Although IRC Sec. 121 permits taxpayers to exclude up to $250,000 if single and $500,000 if married filing jointly of the capital gain on the sale of the taxpayers primary residence if at least one of the homeowners has used the property as their primary residence for 24 out of the last 60 months, homeowners are increasingly seeing proceeds from sales in excess of such exemption. As such, homeowners must look for ways to defer the tax on gain. One method of accomplishing this goal would be for the taxpayer to establish a new primary residence, convert the existing property into an investment opportunity and hold on to it for the requisite period before utilizing a §1031 exchange (most tax advisors believe that renting the property for one or two years is sufficient). Once the one or two year rental term expires, the taxpayer can segregate their tax liability by using IRC §121 and §1031 to exclude the first $250,000 or $500,000 and defer taxes on the remainder of the proceeds by using the excess proceeds in a §1031 exchange transaction (ex.: home bought for $500,000, sold for $2 million, §121 exclusion on $500,000 and §1031 deferral on remaining $1 million). Of course the couple will have to follow the required rules of §1031 exchanges in order for them to leverage their capital gain tax deferral, substituting their property with a “like-kind” asset which will hopefully be worth considerably more than the tax on their gain.

Another opportunity exists for those taxpayers who own property as a home and as a business proportionately appurtenant. For instance, a duplex in which the owner resides in one section of the property, by rents out the remainder or uses that portion as a home office may qualify for a segregated §1031 exchange. IRS private letter ruling 2005-14 makes it clear that the exchange of a home can qualify for both the Code §121 home sale exclusion and Code §1031 like-kind exchange deferral. This can occur where the property was used as a principal residence and a business consecutively (e.g., use as a principal residence followed by rental of the property) or concurrently (a portion of the home used as a principal residence and a portion used as a home office). Make sure your clients understand that an accountant is generally needed to determine the value allocated to the residence portion and to the remaining units held for investment.

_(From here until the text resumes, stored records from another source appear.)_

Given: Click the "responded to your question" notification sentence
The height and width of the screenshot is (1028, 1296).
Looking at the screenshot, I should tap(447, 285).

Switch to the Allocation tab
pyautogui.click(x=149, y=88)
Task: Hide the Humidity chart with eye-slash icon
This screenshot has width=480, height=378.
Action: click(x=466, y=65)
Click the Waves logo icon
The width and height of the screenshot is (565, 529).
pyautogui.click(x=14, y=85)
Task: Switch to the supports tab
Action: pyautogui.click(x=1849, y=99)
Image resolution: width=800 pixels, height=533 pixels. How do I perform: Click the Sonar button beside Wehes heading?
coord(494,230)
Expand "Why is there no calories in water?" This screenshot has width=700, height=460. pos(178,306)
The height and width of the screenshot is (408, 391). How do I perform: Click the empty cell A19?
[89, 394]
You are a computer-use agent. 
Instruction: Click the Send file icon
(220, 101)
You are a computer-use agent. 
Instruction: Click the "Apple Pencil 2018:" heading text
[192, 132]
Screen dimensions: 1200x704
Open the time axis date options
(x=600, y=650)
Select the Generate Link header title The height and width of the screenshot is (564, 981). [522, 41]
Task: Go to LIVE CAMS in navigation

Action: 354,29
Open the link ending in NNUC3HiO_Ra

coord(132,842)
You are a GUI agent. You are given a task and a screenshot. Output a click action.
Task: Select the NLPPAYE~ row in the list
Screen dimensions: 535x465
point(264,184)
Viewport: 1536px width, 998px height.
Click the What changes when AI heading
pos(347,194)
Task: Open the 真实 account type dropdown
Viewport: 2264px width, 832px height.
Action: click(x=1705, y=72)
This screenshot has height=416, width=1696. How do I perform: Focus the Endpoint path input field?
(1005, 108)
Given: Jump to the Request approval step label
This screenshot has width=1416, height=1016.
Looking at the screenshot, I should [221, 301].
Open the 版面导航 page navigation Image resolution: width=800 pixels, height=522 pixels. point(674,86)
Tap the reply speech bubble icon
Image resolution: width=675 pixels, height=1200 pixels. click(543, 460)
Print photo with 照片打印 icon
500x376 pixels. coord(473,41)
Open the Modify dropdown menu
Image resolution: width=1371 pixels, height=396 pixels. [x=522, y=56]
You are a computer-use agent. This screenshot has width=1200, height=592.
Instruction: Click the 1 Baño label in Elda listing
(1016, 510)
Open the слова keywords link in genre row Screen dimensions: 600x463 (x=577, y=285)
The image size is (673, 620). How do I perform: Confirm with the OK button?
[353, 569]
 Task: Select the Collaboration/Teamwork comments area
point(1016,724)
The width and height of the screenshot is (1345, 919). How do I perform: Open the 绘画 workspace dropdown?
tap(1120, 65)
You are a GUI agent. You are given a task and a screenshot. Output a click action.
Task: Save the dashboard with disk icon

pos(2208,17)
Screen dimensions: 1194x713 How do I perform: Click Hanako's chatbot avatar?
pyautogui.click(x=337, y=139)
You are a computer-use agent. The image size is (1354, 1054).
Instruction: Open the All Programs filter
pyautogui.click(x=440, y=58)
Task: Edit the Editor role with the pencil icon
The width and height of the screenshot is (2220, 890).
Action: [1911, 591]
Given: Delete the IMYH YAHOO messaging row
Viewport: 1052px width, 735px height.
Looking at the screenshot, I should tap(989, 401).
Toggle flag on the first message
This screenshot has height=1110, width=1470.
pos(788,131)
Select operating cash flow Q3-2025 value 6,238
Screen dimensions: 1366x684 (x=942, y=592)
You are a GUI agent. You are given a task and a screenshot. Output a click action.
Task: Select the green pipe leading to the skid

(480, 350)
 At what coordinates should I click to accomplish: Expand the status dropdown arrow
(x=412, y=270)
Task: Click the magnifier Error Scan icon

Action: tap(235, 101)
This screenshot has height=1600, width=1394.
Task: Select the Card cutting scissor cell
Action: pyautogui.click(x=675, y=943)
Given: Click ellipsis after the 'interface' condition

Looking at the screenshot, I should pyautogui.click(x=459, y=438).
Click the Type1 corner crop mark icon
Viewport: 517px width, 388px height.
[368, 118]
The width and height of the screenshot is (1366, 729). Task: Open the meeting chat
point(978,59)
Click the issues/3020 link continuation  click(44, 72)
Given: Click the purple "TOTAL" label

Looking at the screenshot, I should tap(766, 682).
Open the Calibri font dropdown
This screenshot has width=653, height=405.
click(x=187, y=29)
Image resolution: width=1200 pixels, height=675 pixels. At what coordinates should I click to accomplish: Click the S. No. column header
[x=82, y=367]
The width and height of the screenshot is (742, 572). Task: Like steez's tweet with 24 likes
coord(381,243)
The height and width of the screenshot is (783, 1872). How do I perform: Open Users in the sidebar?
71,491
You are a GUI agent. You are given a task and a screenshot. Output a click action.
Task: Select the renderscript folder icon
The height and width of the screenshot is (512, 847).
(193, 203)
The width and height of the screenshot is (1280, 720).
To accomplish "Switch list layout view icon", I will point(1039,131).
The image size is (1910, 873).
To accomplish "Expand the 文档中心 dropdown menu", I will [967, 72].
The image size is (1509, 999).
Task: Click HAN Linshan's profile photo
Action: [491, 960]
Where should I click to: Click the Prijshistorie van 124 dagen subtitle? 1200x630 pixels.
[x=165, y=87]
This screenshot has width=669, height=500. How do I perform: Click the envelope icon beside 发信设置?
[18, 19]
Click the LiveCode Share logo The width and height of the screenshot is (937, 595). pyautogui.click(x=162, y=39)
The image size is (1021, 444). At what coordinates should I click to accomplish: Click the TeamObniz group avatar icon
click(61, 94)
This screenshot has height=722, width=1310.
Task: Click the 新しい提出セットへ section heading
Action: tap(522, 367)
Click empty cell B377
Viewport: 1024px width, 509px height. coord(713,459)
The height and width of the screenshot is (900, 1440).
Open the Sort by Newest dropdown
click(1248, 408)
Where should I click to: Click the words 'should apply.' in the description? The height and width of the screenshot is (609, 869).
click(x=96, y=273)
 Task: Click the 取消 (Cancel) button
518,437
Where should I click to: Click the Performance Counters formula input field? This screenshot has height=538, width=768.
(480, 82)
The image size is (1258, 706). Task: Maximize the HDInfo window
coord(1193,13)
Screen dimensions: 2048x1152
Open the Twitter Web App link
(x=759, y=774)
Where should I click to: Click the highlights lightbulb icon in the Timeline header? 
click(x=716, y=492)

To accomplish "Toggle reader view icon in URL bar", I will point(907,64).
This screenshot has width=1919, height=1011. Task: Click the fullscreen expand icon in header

A tax professional may use factors such as the square footage or the quality and value of improvements to each unit in determining what percentage is considered the primary residence and what percentage is allocated to the exchange portion. [Note: Proper closing techniques must also be applied.

Caveat: Private letter rulings are based upon very specific scenarios and are not to be interpreted or applied broadly.